== What to work on ==
The answer must be every entry, given again word for word.
-=-=-=-=-
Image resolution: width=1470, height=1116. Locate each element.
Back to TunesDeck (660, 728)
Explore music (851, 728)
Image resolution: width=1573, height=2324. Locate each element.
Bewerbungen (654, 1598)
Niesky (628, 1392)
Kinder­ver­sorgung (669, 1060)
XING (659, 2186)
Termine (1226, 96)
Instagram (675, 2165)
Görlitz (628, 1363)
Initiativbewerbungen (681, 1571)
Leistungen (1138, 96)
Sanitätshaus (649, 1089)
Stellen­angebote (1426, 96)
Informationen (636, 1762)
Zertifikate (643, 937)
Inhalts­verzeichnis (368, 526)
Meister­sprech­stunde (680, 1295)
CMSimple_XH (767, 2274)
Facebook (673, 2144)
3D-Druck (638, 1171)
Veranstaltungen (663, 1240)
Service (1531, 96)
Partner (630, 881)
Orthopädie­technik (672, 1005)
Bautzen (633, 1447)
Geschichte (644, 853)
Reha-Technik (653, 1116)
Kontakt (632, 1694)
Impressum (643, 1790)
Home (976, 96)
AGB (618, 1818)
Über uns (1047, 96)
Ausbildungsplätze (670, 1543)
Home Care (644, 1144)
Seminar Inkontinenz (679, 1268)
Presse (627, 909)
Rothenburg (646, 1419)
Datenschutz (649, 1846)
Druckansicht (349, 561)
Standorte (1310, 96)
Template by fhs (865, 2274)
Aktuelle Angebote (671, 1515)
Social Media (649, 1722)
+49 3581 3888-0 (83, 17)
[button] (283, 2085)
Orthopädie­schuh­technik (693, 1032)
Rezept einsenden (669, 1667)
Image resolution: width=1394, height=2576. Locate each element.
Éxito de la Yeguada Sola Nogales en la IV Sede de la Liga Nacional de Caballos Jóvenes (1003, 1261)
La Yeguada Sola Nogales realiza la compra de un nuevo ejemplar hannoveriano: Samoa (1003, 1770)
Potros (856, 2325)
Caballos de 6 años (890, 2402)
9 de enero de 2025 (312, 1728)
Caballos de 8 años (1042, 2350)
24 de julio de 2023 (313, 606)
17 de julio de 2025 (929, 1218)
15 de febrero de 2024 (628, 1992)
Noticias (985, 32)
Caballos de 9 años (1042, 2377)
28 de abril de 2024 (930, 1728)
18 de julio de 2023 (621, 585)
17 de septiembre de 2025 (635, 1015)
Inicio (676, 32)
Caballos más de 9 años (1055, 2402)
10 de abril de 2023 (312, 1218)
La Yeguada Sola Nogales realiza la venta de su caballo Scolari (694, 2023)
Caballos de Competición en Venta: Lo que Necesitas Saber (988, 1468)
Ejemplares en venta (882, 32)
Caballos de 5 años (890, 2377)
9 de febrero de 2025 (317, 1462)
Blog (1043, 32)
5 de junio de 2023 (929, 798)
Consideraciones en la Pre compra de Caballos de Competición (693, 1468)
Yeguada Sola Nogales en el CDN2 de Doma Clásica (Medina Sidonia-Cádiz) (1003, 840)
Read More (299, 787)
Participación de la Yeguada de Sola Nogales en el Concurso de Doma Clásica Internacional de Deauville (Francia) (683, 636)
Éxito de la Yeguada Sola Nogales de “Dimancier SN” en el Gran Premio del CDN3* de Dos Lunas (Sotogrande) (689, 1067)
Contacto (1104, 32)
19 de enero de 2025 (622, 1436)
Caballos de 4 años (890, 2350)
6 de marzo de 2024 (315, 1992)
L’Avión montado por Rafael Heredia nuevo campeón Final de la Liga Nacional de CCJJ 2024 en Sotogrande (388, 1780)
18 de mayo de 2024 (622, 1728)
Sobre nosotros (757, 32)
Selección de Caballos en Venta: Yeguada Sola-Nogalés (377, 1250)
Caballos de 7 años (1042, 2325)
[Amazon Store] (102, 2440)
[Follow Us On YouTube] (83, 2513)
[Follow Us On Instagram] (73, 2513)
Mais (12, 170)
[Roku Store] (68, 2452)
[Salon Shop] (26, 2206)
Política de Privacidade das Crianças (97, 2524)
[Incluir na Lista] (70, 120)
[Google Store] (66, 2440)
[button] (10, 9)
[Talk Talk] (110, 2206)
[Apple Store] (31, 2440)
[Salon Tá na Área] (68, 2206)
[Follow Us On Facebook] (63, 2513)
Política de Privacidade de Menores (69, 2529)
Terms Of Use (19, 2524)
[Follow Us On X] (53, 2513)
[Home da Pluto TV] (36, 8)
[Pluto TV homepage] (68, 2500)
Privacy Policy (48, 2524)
-=-=-=-=-
== Solution for this task ==
Image resolution: width=1470, height=1116. Locate each element.
Back to TunesDeck (660, 728)
Explore music (851, 728)
Image resolution: width=1573, height=2324. Locate each element.
Bewerbungen (654, 1598)
Niesky (628, 1392)
Kinder­ver­sorgung (669, 1060)
XING (659, 2186)
Termine (1226, 96)
Instagram (675, 2165)
Görlitz (628, 1363)
Initiativbewerbungen (681, 1571)
Leistungen (1138, 96)
Sanitätshaus (649, 1089)
Stellen­angebote (1426, 96)
Informationen (636, 1762)
Zertifikate (643, 937)
Inhalts­verzeichnis (368, 526)
Meister­sprech­stunde (680, 1295)
CMSimple_XH (767, 2274)
Facebook (673, 2144)
3D-Druck (638, 1171)
Veranstaltungen (663, 1240)
Service (1531, 96)
Partner (630, 881)
Orthopädie­technik (672, 1005)
Bautzen (633, 1447)
Geschichte (644, 853)
Reha-Technik (653, 1116)
Kontakt (632, 1694)
Impressum (643, 1790)
Home (976, 96)
AGB (618, 1818)
Über uns (1047, 96)
Ausbildungsplätze (670, 1543)
Home Care (644, 1144)
Seminar Inkontinenz (679, 1268)
Presse (627, 909)
Rothenburg (646, 1419)
Datenschutz (649, 1846)
Druckansicht (349, 561)
Standorte (1310, 96)
Template by fhs (865, 2274)
Aktuelle Angebote (671, 1515)
Social Media (649, 1722)
+49 3581 3888-0 (83, 17)
[button] (283, 2085)
Orthopädie­schuh­technik (693, 1032)
Rezept einsenden (669, 1667)
Image resolution: width=1394, height=2576. Locate each element.
Éxito de la Yeguada Sola Nogales en la IV Sede de la Liga Nacional de Caballos Jóvenes (1003, 1261)
La Yeguada Sola Nogales realiza la compra de un nuevo ejemplar hannoveriano: Samoa (1003, 1770)
Potros (856, 2325)
Caballos de 6 años (890, 2402)
9 de enero de 2025 (312, 1728)
Caballos de 8 años (1042, 2350)
24 de julio de 2023 (313, 606)
17 de julio de 2025 (929, 1218)
15 de febrero de 2024 (628, 1992)
Noticias (985, 32)
Caballos de 9 años (1042, 2377)
28 de abril de 2024 (930, 1728)
18 de julio de 2023 (621, 585)
17 de septiembre de 2025 (635, 1015)
Inicio (676, 32)
Caballos más de 9 años (1055, 2402)
10 de abril de 2023 (312, 1218)
La Yeguada Sola Nogales realiza la venta de su caballo Scolari (694, 2023)
Caballos de Competición en Venta: Lo que Necesitas Saber (988, 1468)
Ejemplares en venta (882, 32)
Caballos de 5 años (890, 2377)
9 de febrero de 2025 (317, 1462)
Blog (1043, 32)
5 de junio de 2023 (929, 798)
Consideraciones en la Pre compra de Caballos de Competición (693, 1468)
Yeguada Sola Nogales en el CDN2 de Doma Clásica (Medina Sidonia-Cádiz) (1003, 840)
Read More (299, 787)
Participación de la Yeguada de Sola Nogales en el Concurso de Doma Clásica Internacional de Deauville (Francia) (683, 636)
Éxito de la Yeguada Sola Nogales de “Dimancier SN” en el Gran Premio del CDN3* de Dos Lunas (Sotogrande) (689, 1067)
Contacto (1104, 32)
19 de enero de 2025 (622, 1436)
Caballos de 4 años (890, 2350)
6 de marzo de 2024 (315, 1992)
L’Avión montado por Rafael Heredia nuevo campeón Final de la Liga Nacional de CCJJ 2024 en Sotogrande (388, 1780)
18 de mayo de 2024 (622, 1728)
Sobre nosotros (757, 32)
Selección de Caballos en Venta: Yeguada Sola-Nogalés (377, 1250)
Caballos de 7 años (1042, 2325)
[Amazon Store] (102, 2440)
[Follow Us On YouTube] (83, 2513)
[Follow Us On Instagram] (73, 2513)
Mais (12, 170)
[Roku Store] (68, 2452)
[Salon Shop] (26, 2206)
Política de Privacidade das Crianças (97, 2524)
[Incluir na Lista] (70, 120)
[Google Store] (66, 2440)
[button] (10, 9)
[Talk Talk] (110, 2206)
[Apple Store] (31, 2440)
[Salon Tá na Área] (68, 2206)
[Follow Us On Facebook] (63, 2513)
Política de Privacidade de Menores (69, 2529)
Terms Of Use (19, 2524)
[Follow Us On X] (53, 2513)
[Home da Pluto TV] (36, 8)
[Pluto TV homepage] (68, 2500)
Privacy Policy (48, 2524)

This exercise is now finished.